Por Fredi Jon
Houve um tempo em que os aparelhos de som eram tratados como verdadeiros templos da música. No Brasil, marcas como Gradiente, Polyvox, Sony, Philips e CCE não apenas vendiam produtos, mas disputavam o prestígio de entregar o melhor som, com respeito ao ouvinte e à própria arte. Eram equipamentos feitos em aço escovado, pesados, sólidos, acompanhados de caixas de madeira que vibravam como instrumentos musicais.
Mas a corrida pela qualidade foi lentamente substituída pela corrida do lucro. O aço virou plástico, a madeira virou compensado, o acabamento virou aparência. O marketing inventou o PMPO, medida enganosa que vendia potência imaginária, enquanto a fidelidade sonora era abandonada. O consumidor passou a comprar números, não som.

Esse empobrecimento técnico coincidiu com uma decadência cultural ainda mais grave. O vinil, e depois o CD, traziam encartes, fotos, letras, ficha técnica dos músicos, a história por trás de cada faixa. Era mais que música: era memória, documento e afeto. Havia sebos para trocar discos, fazer amizades, discutir bandas. Em São Paulo, até cinemas se transformavam em palcos para shows de rock. O som era encontro.
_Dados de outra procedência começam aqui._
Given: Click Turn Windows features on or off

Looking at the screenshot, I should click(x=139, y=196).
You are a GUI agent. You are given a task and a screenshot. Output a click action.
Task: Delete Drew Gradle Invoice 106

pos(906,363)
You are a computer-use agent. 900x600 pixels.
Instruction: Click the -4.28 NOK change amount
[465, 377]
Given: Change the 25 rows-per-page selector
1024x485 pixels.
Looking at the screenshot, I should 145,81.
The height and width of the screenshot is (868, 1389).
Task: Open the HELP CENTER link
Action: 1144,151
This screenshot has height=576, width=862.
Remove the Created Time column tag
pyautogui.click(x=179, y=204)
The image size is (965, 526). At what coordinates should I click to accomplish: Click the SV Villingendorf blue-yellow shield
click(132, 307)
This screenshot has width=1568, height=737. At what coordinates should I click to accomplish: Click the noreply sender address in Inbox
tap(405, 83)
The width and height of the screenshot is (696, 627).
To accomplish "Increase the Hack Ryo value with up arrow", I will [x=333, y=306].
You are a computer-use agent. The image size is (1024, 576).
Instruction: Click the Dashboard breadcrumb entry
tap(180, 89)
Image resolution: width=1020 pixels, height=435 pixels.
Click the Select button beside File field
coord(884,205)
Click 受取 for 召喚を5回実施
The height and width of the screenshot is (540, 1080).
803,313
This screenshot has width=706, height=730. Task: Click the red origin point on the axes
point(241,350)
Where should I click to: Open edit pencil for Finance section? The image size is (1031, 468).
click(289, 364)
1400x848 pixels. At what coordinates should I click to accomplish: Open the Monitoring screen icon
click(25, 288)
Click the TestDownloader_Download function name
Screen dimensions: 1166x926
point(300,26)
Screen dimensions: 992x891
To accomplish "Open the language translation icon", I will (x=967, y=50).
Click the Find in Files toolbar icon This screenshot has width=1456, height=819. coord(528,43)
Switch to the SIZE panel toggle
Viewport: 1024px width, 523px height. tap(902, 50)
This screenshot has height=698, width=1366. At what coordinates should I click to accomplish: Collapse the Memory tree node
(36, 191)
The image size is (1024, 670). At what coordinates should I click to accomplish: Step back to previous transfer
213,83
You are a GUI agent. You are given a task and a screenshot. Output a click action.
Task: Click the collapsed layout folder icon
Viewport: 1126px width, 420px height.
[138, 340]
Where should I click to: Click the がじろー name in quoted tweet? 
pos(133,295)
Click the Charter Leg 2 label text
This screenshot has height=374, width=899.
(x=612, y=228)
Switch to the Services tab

Com a música digital, essa cadeia afetiva foi quebrada. O arquivo substituiu o álbum, a thumbnail substituiu a capa, a playlist descartável substituiu o ritual. As gravadoras, que antes tinham compromisso em lapidar artistas e dar-lhes carreira, renderam-se à lógica do mercado. Hoje, as plataformas de streaming tratam música como produto de prateleira, empurrado por algoritmos que pouco se importam com arte, mas muito com engajamento.

E não foi apenas o formato que mudou: a própria música perdeu densidade. Se antes se celebravam arranjos complexos, letras intensas e experimentações que exigiam do público, hoje se produz em série, buscando virais rápidos e descartáveis. A escuta deixou de ser coletiva, deixou de ser experiência. O som que antes ocupava a sala inteira agora se reduz ao isolamento de um fone barato ou a caixas portáteis que priorizam volume e não qualidade.
Ainda assim, a nostalgia resiste. Muitos jovens, curiosos ou orientados pela memória de pais e avós, buscam aparelhos antigos. Descobrem que havia uma diferença concreta no peso, na construção e, sobretudo, no respeito pelo ouvido humano. A música, quando passa por madeira, agulha e amplificador, respira de outro modo.
O Brasil, que já viveu a era da excelência sonora, hoje assiste à banalização da experiência musical. O som virou produto descartável, e a música, ruído de fundo para a pressa. O que se perdeu não foi apenas a qualidade do aparelho, mas a qualidade da escuta, da convivência, do próprio afeto.
E talvez essa seja a maior crítica: ao abandonar a solidez dos aparelhos de som e a densidade das músicas, também abandonamos uma parte da nossa capacidade de ouvir os outros, o mundo e a nós mesmos.